What to produce =
Convert the records below into a numbered list, one line per item, leaving out the blank lines.

Data provided =
^^^^^^^^^^^^^^^^

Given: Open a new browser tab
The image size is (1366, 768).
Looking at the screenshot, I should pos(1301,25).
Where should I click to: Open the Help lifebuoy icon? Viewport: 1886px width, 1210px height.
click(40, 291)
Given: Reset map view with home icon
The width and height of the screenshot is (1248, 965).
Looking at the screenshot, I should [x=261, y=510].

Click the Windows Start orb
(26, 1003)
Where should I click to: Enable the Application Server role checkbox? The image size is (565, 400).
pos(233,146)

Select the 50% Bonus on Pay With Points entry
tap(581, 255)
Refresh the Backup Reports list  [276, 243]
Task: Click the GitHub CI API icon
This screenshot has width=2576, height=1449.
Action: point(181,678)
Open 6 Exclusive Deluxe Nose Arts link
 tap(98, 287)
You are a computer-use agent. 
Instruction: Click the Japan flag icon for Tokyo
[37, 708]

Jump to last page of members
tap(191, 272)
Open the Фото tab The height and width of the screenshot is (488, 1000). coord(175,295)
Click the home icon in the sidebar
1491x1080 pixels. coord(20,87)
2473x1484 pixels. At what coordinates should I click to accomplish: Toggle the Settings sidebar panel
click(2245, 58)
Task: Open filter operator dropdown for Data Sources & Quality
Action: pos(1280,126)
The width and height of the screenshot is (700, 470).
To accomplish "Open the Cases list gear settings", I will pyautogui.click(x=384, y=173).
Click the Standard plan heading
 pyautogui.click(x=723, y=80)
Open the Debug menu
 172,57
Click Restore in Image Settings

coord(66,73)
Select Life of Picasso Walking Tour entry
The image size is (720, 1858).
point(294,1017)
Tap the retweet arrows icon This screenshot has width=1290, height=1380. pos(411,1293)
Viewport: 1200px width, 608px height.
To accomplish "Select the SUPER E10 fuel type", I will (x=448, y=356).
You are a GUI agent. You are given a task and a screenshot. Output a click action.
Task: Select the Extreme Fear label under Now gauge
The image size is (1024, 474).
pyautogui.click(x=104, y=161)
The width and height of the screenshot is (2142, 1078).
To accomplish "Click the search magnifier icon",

^^^^^^^^^^^^^^^^

The response =
1. Given: Open a new browser tab
2. The image size is (1366, 768).
3. Looking at the screenshot, I should pos(1301,25).
4. Where should I click to: Open the Help lifebuoy icon? Viewport: 1886px width, 1210px height.
5. click(40, 291)
6. Given: Reset map view with home icon
7. The width and height of the screenshot is (1248, 965).
8. Looking at the screenshot, I should [x=261, y=510].
9. Click the Windows Start orb
10. (26, 1003)
11. Where should I click to: Enable the Application Server role checkbox? The image size is (565, 400).
12. pos(233,146)
13. Select the 50% Bonus on Pay With Points entry
14. tap(581, 255)
15. Refresh the Backup Reports list  [276, 243]
16. Task: Click the GitHub CI API icon
17. This screenshot has width=2576, height=1449.
18. Action: point(181,678)
19. Open 6 Exclusive Deluxe Nose Arts link
20.  tap(98, 287)
21. You are a computer-use agent. 
22. Instruction: Click the Japan flag icon for Tokyo
23. [37, 708]
24. Jump to last page of members
25. tap(191, 272)
26. Open the Фото tab The height and width of the screenshot is (488, 1000). coord(175,295)
27. Click the home icon in the sidebar
28. 1491x1080 pixels. coord(20,87)
29. 2473x1484 pixels. At what coordinates should I click to accomplish: Toggle the Settings sidebar panel
30. click(2245, 58)
31. Task: Open filter operator dropdown for Data Sources & Quality
32. Action: pos(1280,126)
33. The width and height of the screenshot is (700, 470).
34. To accomplish "Open the Cases list gear settings", I will pyautogui.click(x=384, y=173).
35. Click the Standard plan heading
36.  pyautogui.click(x=723, y=80)
37. Open the Debug menu
38.  172,57
39. Click Restore in Image Settings
40. coord(66,73)
41. Select Life of Picasso Walking Tour entry
42. The image size is (720, 1858).
43. point(294,1017)
44. Tap the retweet arrows icon This screenshot has width=1290, height=1380. pos(411,1293)
45. Viewport: 1200px width, 608px height.
46. To accomplish "Select the SUPER E10 fuel type", I will (x=448, y=356).
47. You are a GUI agent. You are given a task and a screenshot. Output a click action.
48. Task: Select the Extreme Fear label under Now gauge
49. The image size is (1024, 474).
50. pyautogui.click(x=104, y=161)
51. The width and height of the screenshot is (2142, 1078).
52. To accomplish "Click the search magnifier icon",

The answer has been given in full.